次に、生成したベクトルデータをOpenSearchに登録しました。これにはk-NN検索に対応した特別なインデックスマッピングが必要です。embeddingフィールドをknn_vector型として定義し、ベクトルの次元数や類似度計算のアルゴリズム(今回はhnsw)を指定しました。

JSON

{
  "settings": {
    "index": {
      "knn": true
    }
  },
  "mappings": {
    "properties": {
      "embedding": {
        "type": "knn_vector",
        "dimension": 512,
        "method": {
          "name": "hnsw",
          "engine": "nmslib",
          "space_type": "l2"
        }
      },
      "property_id": {"type": "keyword"},
      "image_path": {"type": "keyword"},
      "thumbnail_path": {"type": "keyword"}
    }
  }
}

このマッピングを定義した後、先ほど作成したJSON LinesファイルをOpenSearchの_bulk APIを使って一括で投入するスクリプトを実行し、データの登録を完了させました。

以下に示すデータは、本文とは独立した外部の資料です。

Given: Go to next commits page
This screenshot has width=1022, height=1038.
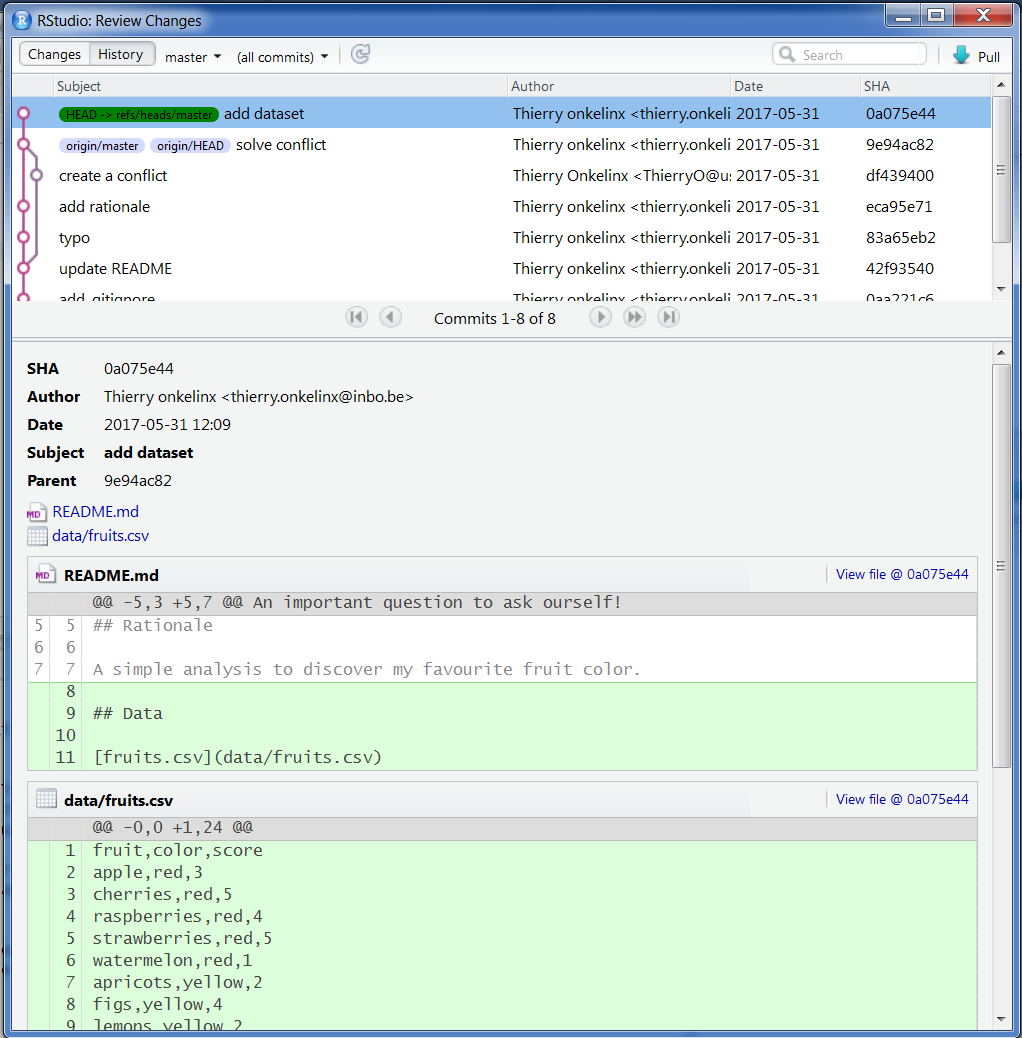Looking at the screenshot, I should 600,318.
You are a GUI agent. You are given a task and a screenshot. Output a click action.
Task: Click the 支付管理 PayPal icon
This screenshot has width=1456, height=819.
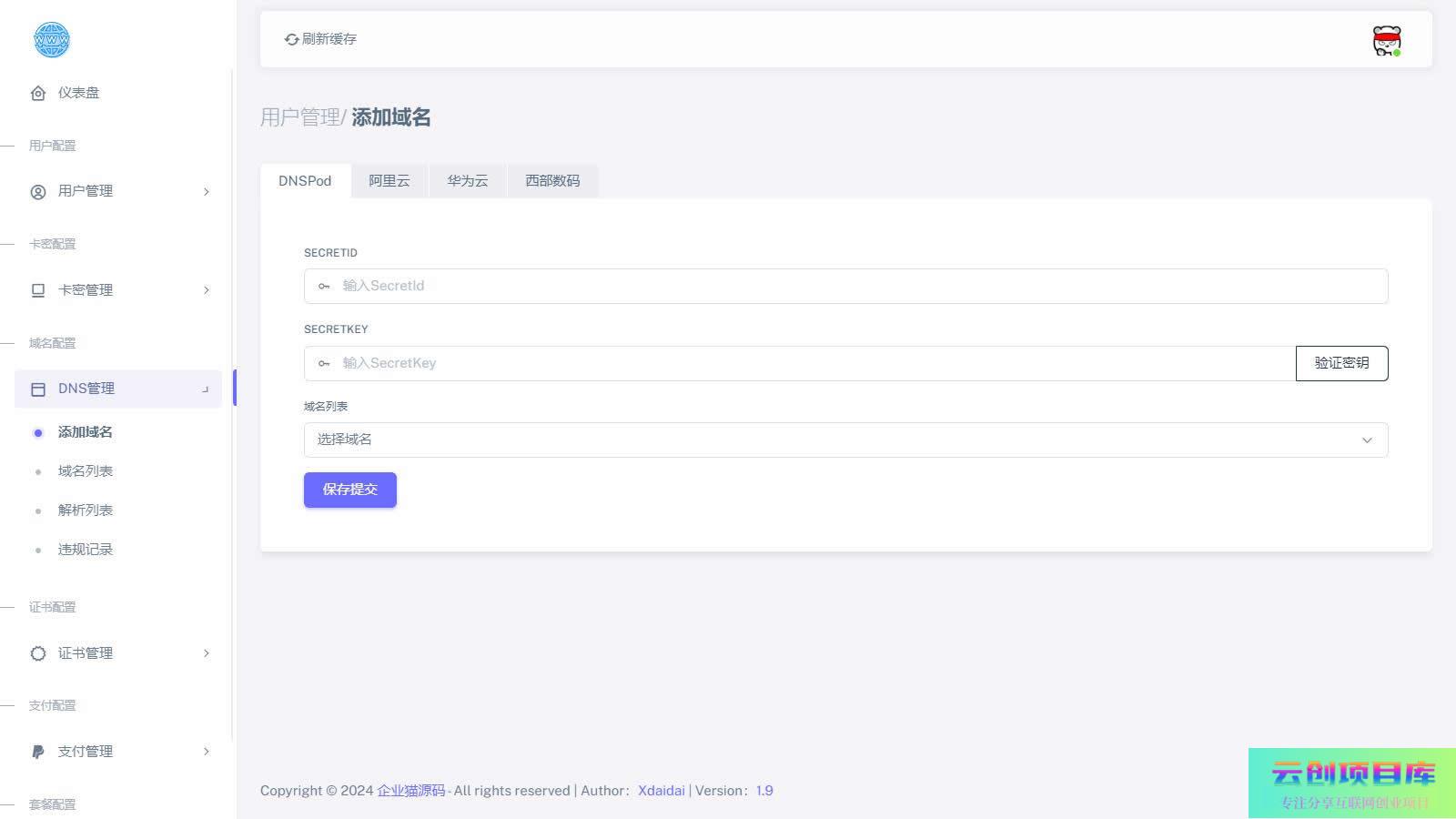[x=38, y=752]
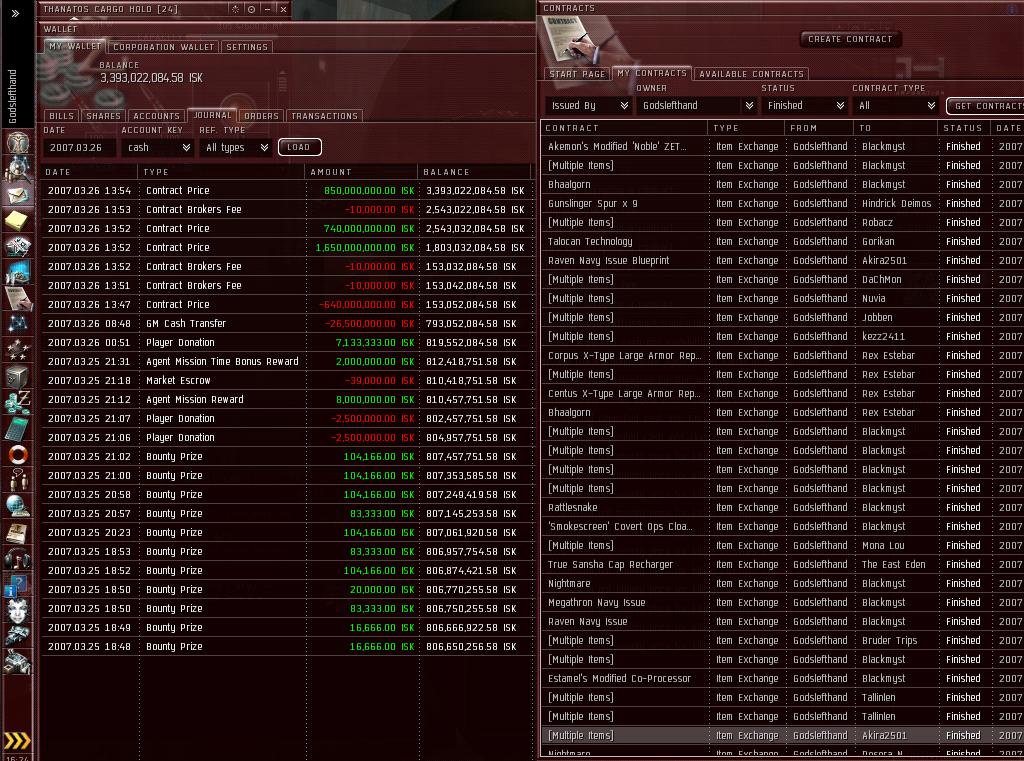Open the mail envelope icon
This screenshot has height=761, width=1024.
(18, 195)
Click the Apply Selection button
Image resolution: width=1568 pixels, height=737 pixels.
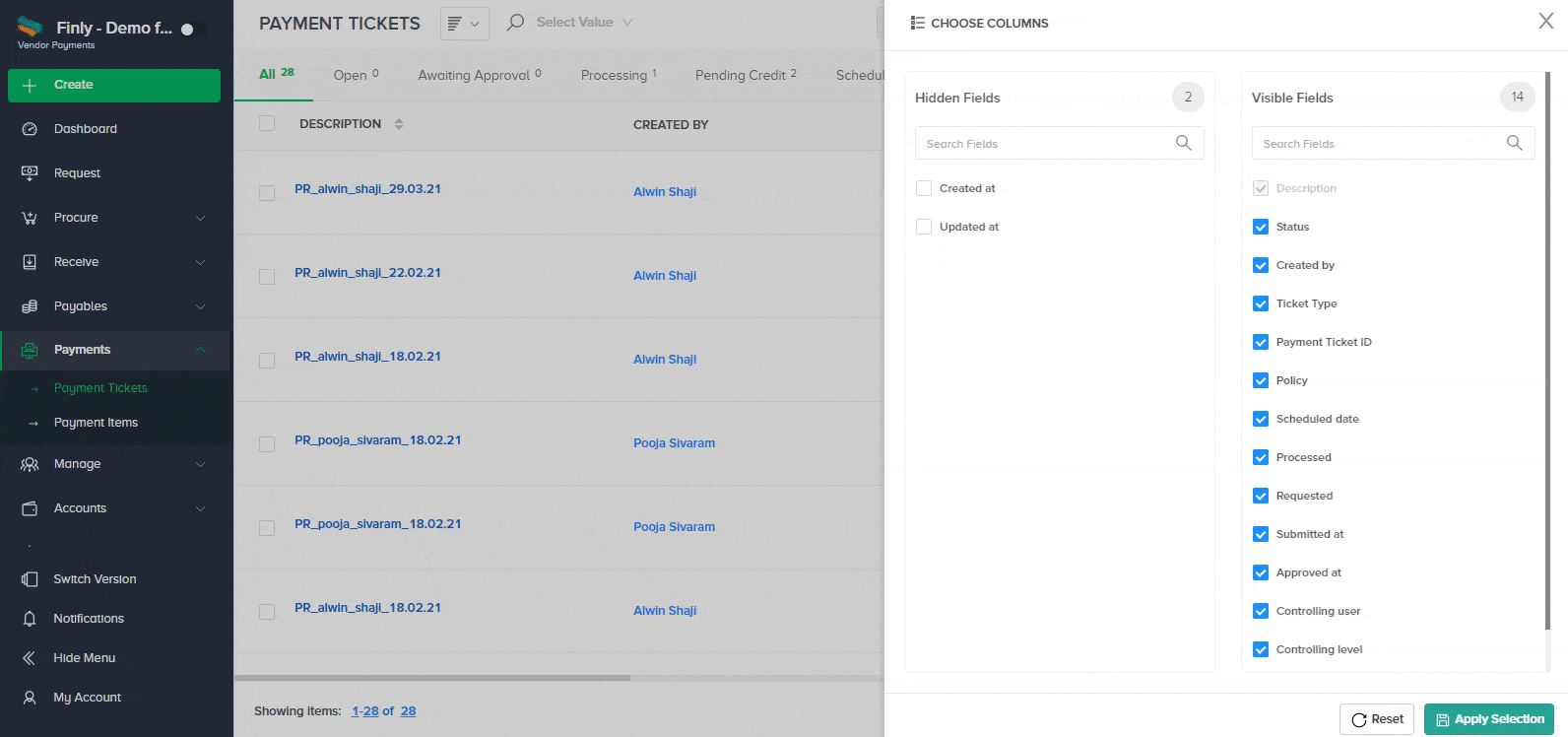(1489, 719)
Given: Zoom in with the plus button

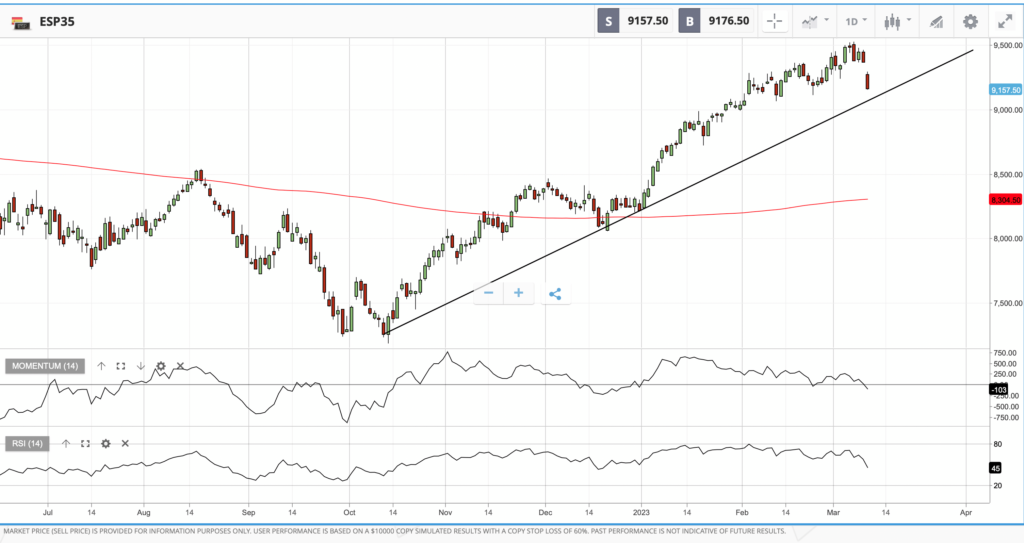Looking at the screenshot, I should pos(518,293).
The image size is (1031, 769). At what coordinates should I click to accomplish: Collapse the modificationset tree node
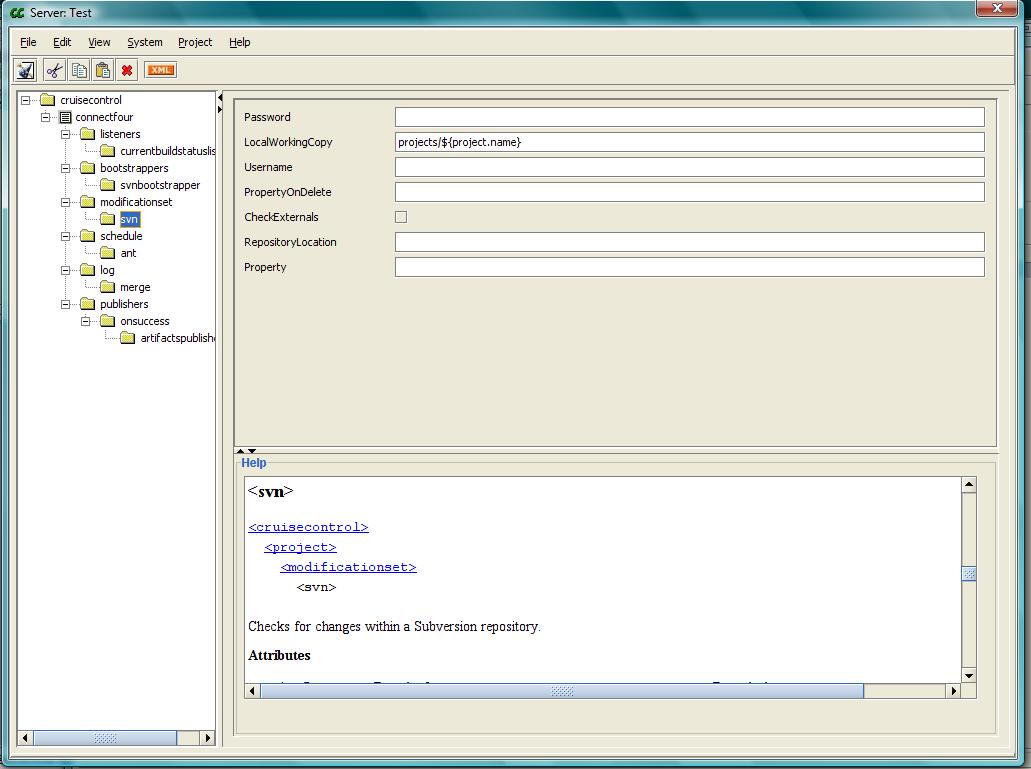tap(66, 202)
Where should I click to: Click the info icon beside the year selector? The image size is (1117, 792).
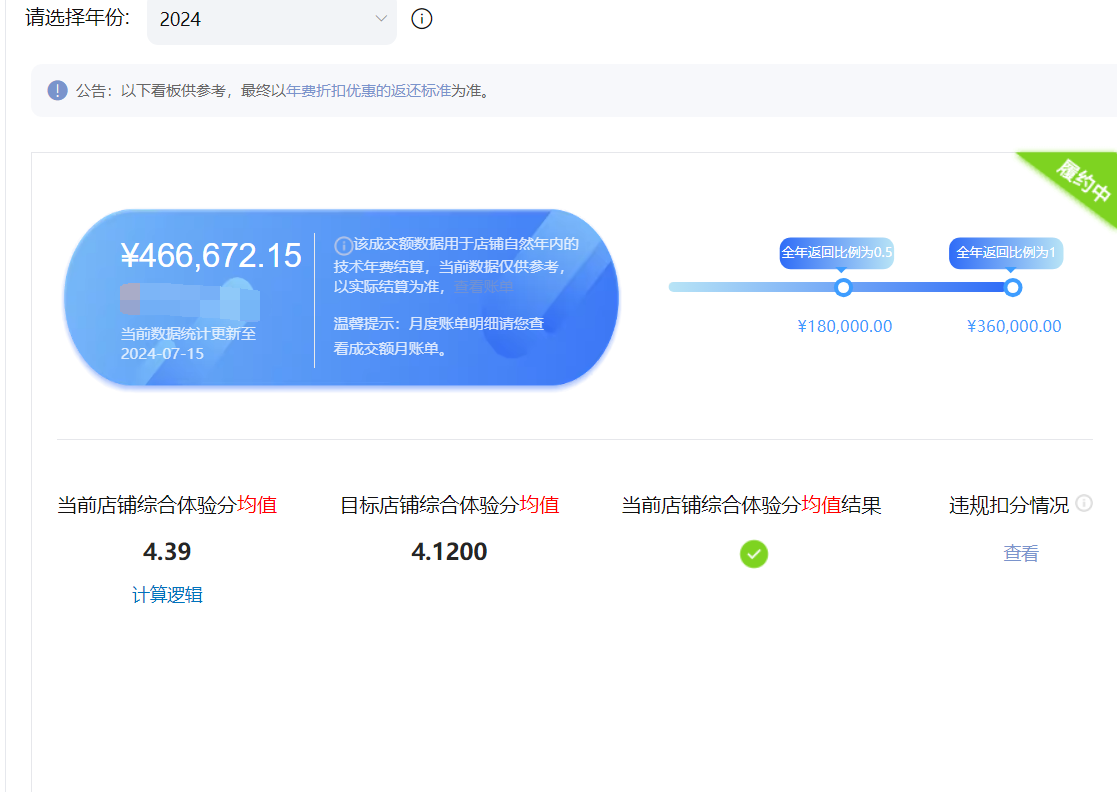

データ登録が完了すれば、あとは検索処理を実装するだけです。ユーザーがアップロードした画像を同様にResNetでベクトル化し、そのベクトルを使ってOpenSearchにk-NNクエリを投げます。クエリは非常にシンプルで、検索対象のベクトルと、取得したい件数(k)を指定するだけです。

JSON

{
  "size": 5,
  "query": {
    "knn": {
      "embedding": {
        "vector": [0.12, 0.45, ...],
        "k": 5
      }
    }
  }
}

このクエリの実行結果として、類似度の高い順に物件IDやサムネイルのパスが返ってくるので、それをGradioなどのUIフレームワークを使って画面に表示させることで、類似画像検索システムが完成しました。

考察

実際にシステムを構築してみて、ResNetによる特徴量抽出とOpenSearchのk-NN検索の組み合わせは、類似画像検索を実装する上で非常に効率的で強力な手段だと感じました。特に、あらかじめタスクを細分化し、ベクトル生成パイプラインとデータ投入のスクリプトを整備したことで、再現性高く開発を進めることができました。

一方で、ただ動くものを作るだけでなく、その「検索精度」をどう評価し、改善していくかが重要であることにも気づきました。手動での評価リストを作成し、検索結果が妥当かどうかを定期的にチェックするワークフローを定義しました。この評価結果をもとに、画像の前処理を工夫したり、将来的には間取りデータでResNetを追加学習(Fine-tuning)させたりといった改善策を検討しています。

まとめ

今回は、ResNetとOpenSearchを用いて、間取りの類似画像検索システムを構築するプロセスを紹介しました。深層学習モデルと検索エンジンという異なる技術を組み合わせることで、実用的なAIアプリケーションを迅速に開発できることを実感しました。

この一連のプロセスは、画像だけでなく、テキストや音声など様々なデータに応用が可能です。この記事が、皆さんの開発のヒントになれば嬉しく思います。